Everybody was used to it. The candidate would be inviting you. You get a check. You go to their fundraiser at some nonunion facility.
You’re not highlighted. But you go, you take your picture, you post it in your office and use it for your re-election.
Tefere stopped all that. He said, ‘I’m not going. We’re going to host our own humble fundraisers to endorse candidates. We’re going to make them come to our house. And all our members will be invited, too, so anyone can say whatever they want.’
Previously, local Democratic politicians would court labor support by going to the office of one of the locals. Other labor leaders in the OC would simply respond to invitations from candidates to come to fundraisers.
Some of these labor leaders didn’t like Tefere’s ideas. They would argue about archaic things. We can’t do this, because of blah blah blah. They’d say, ‘You can’t appeal to the public here. This isn’t some liberal bastion blah blah blah.’
At one meeting of the executive council of the OC Labor Fed, things came to a head. A group of the old-school union leaders demanded a return to the old ways, but the council voted against them. And then the main opponent of reform pulled the ultimate power card: they threatened that if the Labor Fed didn’t go back to the old ways, they’d quit the federation. Perez was stunned. He remembers asking Gebre what to do.
Here’s what Tefere said, “Dude, sometimes you have to cut your losses.”
Almost every other labor leader Perez had ever met put unity above all else. Watching that big affiliate union walk away was one of the hardest things Perez ever did. At about the same time, Gebre stepped up to help another local in the county which was trying to organize undocumented workers at a trash-sorting facility.
He was out there at 6 in the morning. He’d start speaking Spanish. He told them, ‘Standing up together in a union will change your life.’ This wasn’t bull. They said, ‘If that black guy from Ethiopia can do it, we can do it, too.’ When they first started organizing, do you know what they asked for? It wasn’t health care. It wasn’t wages. Imagine this: It was bathroom breaks.
Months earlier, the sanitation company had fired workers who tried to organize, but this time Tefere and Perez worked with a coalition of faith leaders to persuade the company to let the workers decide for themselves.
We’d been building a coalition. We moved it into action. ‘These immigrant workers need you!’ We helped those workers with rental assistance, with boxes of food.
The union drive ended in victory and a first contract, and the fired workers won their jobs back. Meanwhile, the OC Labor Fed had hired fulltime canvassers to walk the county, registering voters and building a database. Led by Gebre, the staff also began to offer free civics classes to the public. To drum up enough people for the first few classes, Gebre and Perez handed out flyers after PTA meetings at local schools.

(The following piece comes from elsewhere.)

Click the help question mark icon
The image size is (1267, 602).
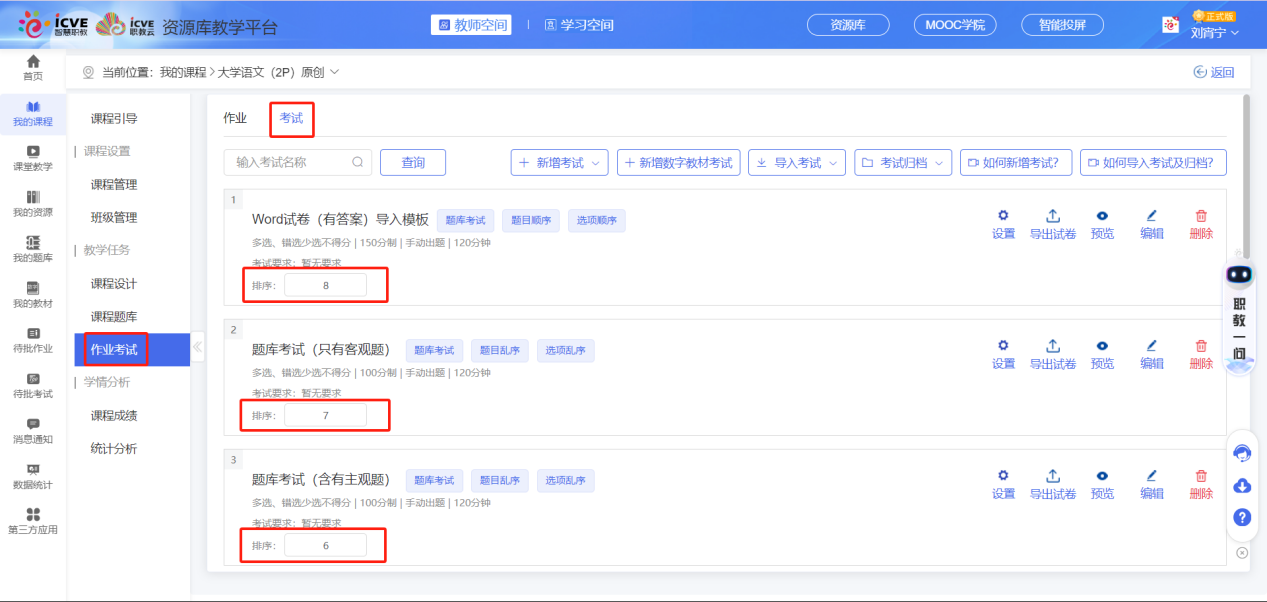coord(1242,517)
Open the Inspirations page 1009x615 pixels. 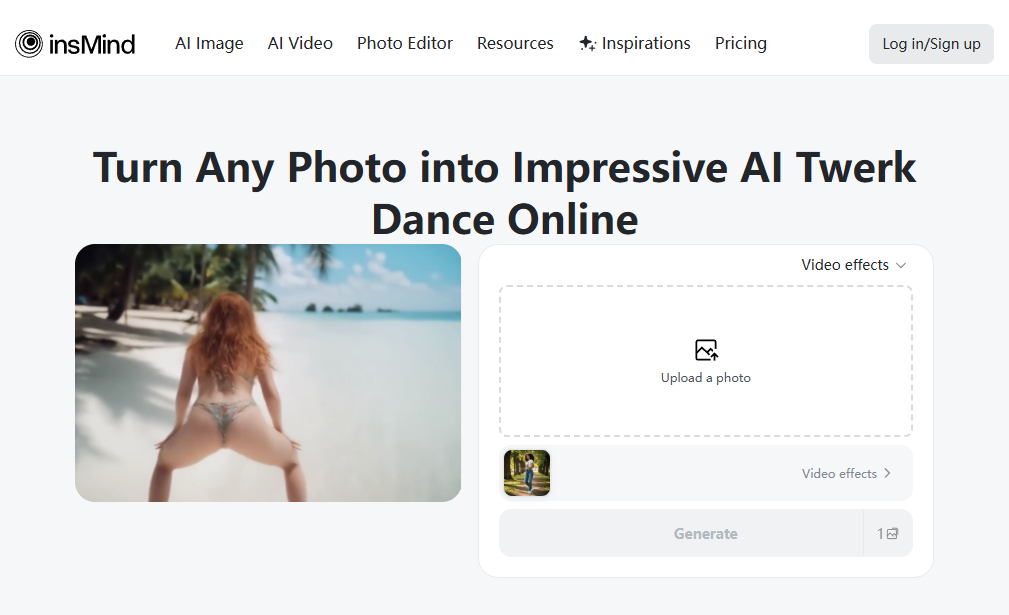(x=645, y=43)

Once the immigrant community saw the support, workers at all the sanitation companies wanted to organize. We started to win. We started to move the needle. We’d still get some of the same comments: Why are we spending Labor Fed resources on registering voters? Let me put it this way: ‘Hey, we need voter registration. Because that’s how we get politicians coming to us.’
With workplace wins, a voting network and a full-time canvass, the OC Labor Fed worked long and hard to turn one of the most politically conservative strongholds in America into a battleground where progressive ideas and candidates contest for power. Groups of empowered local parents demanded and won crossing guards at dangerous intersections near public schools. Others won office to local school boards, city councils and county boards and commissions. Activism in the county’s immigrant communities rose.
We went from zero to 60, but it’s kind of funny. Even when we were kicking ass, people didn’t stop doubting until Tefere goes to the AFL-CIO’s national office of the Executive Vice President. All of a sudden, they’re like, ‘I guess the CLC is doing something really right!’
Today, programs from the Orange County Federation of Labor are being run statewide across California, and as a national labor leader Gebre has taken his experience and models to labor groups all across the country. For decades, it was the opposite: corporate-funded activists in Orange County produced conservative, anti-worker and anti-government movements like the John Birch Society and others.
The lesson is: Sometimes you’ve got to call the question on fundamental issues, on what direction we’re headed and what kind of movement we aspire to be. If that means some will choose to walk away, so be it, because the coalition of the willing must move forward.